> Instructions to follow: Reproduce the lines of the material below word for word, leaving out the picture.

[Screenshot grounding material]
---

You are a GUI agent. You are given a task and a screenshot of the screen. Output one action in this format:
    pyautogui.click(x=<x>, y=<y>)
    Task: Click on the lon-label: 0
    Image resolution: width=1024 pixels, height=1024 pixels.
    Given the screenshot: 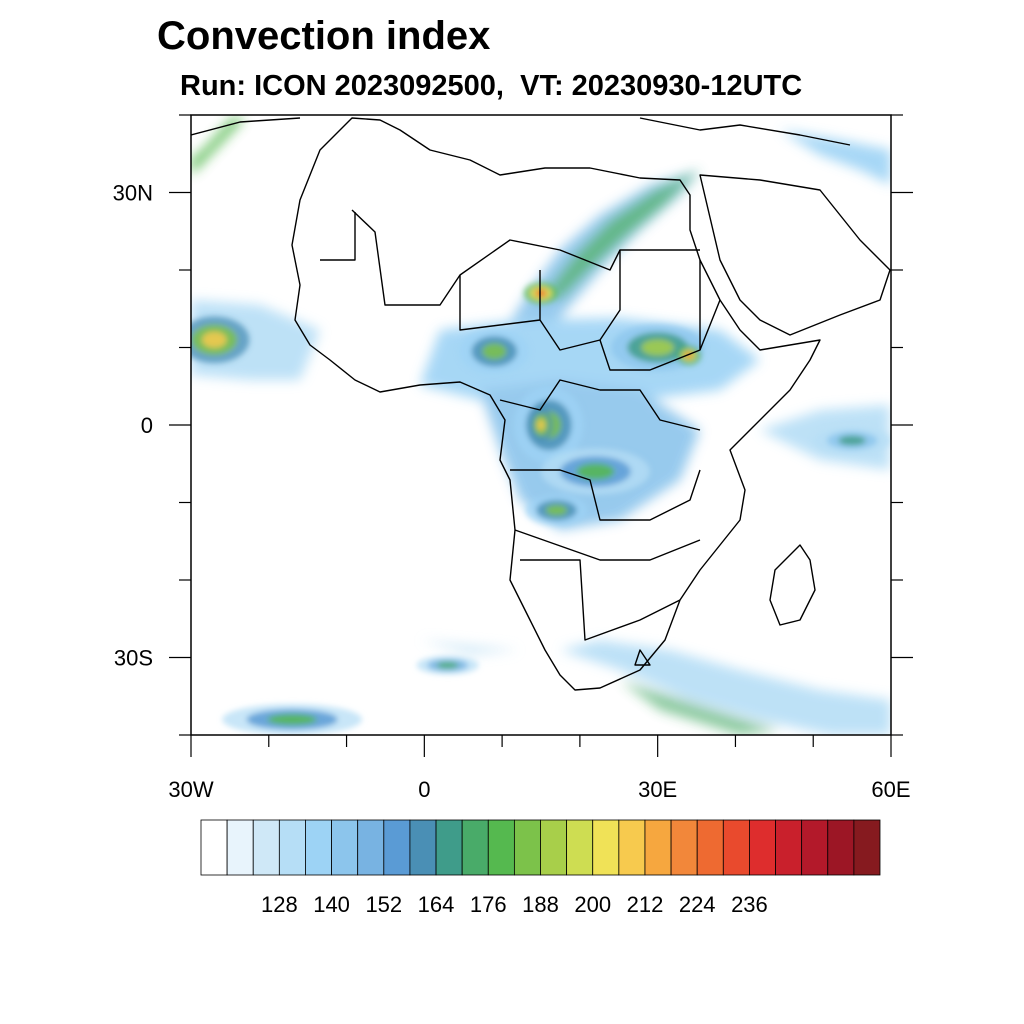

---

> Answer to the problem:
You are a GUI agent. You are given a task and a screenshot of the screen. Output one action in this format:
    pyautogui.click(x=<x>, y=<y>)
    Task: Click on the lon-label: 0
    Image resolution: width=1024 pixels, height=1024 pixels.
    Given the screenshot: 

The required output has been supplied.